Synopses & Reviews
Seventeen-year-old PC can't resist his uncle Cliff's frantic call and is soon aboard a plane to Australia. Within hours of arriving, PC realizes that his uncle has gotten himself into an even more bizarre predicament than usual, and that Cliff is counting on him to unravel the threads of a mystery linking: a missing scuba diver, presumed dead; Maruul, a beautiful Aboriginal girl suffering from amnesia; a strange map based on a legend of a sacred treasure; an erie, seemly deserted ship; and a huge, horrible creature that lurks in the depths beneath the reef.

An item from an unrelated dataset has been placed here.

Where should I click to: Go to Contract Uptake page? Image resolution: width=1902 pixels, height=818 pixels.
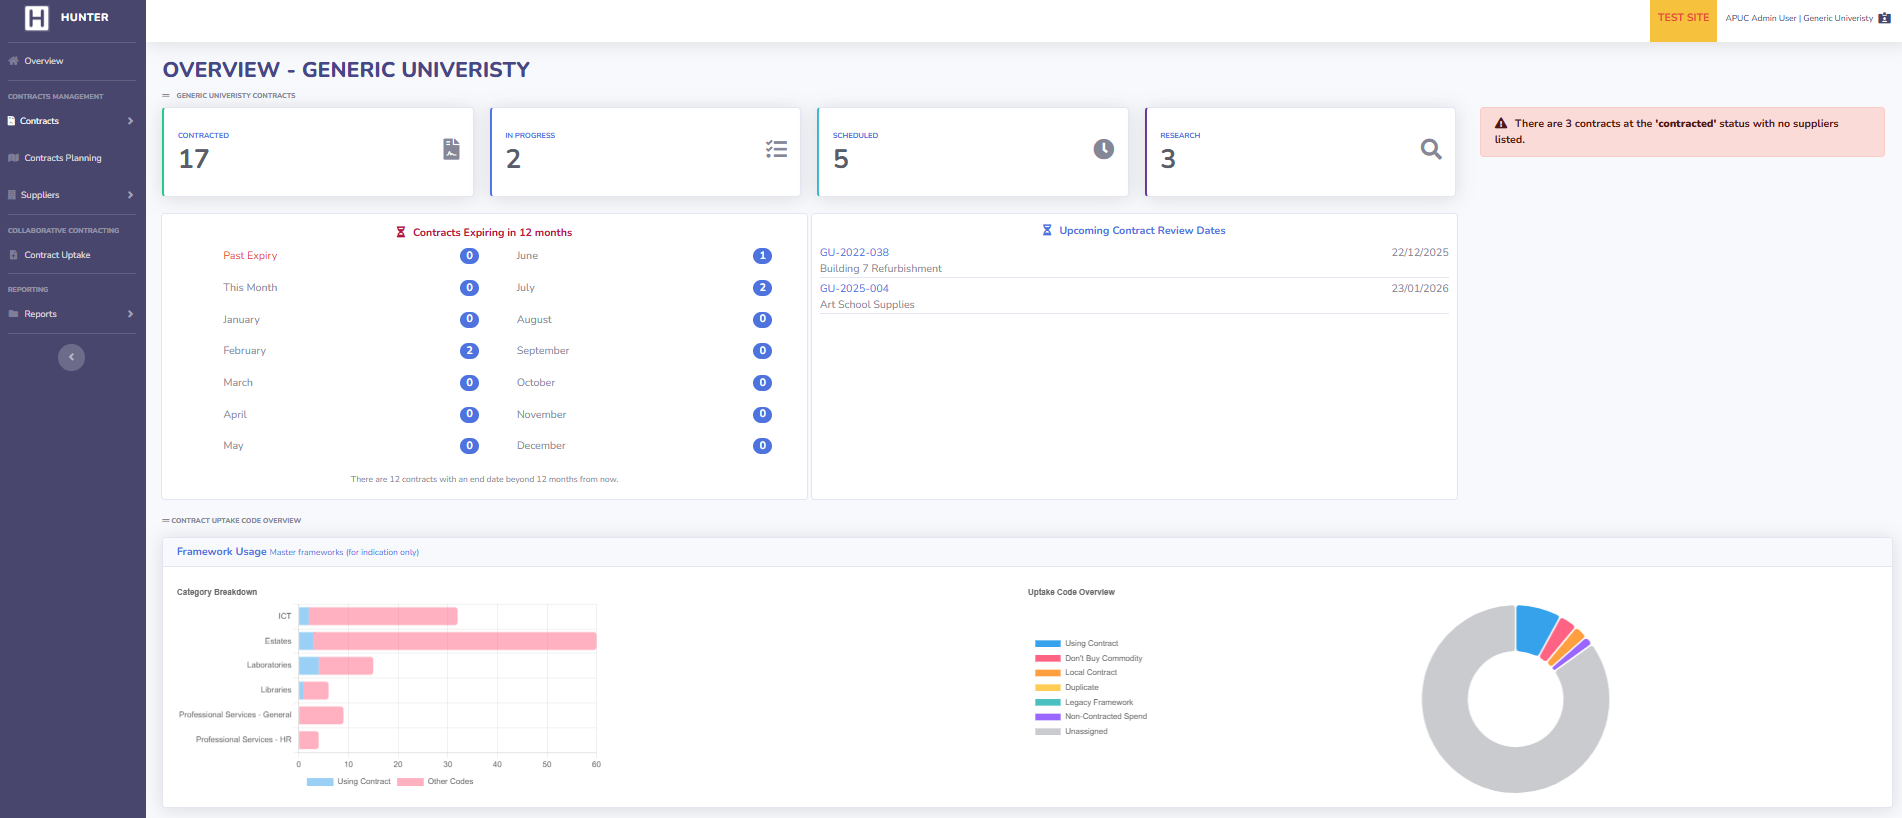(x=57, y=255)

Trying to help the shaken young girl, PC and Cliff return to the reef where Maruul's brother vanished and take up the search for the Aboriginal treasure that will save the people of Maruul's tribe. But someone else is looking for the treasure too -- and when the two groups collide, a lethal game of hide-and-seek is played out beneath the deep and bloody water of the reef.
About the Author
Paul Zindel who won the 1971 Pulitzer Prize for Drama for The Effects of Gamma Rays On Man-In-the-Moon Marigolds,once again draws upon his scientific background for Reef Of Death. His most recent books for Harper Collins include The Doom Stone and Loch, both Recommended books for the Reluctant YA Reader (ALA), and the tragicomic memoir The Pigman & Me, which School Library Journal said in a starred review "allows readers a glimpse of Zindel's youth, gives them insight into some of his fictional characters, and provides many examples of universal experiences that will make them laugh and cry." The Pigman & Me was both a 1993 ALA Best Book for Young Adults and a 1993 ALA Notable Children's Book.
Mr. Zindel lives in Montague, New Jersey.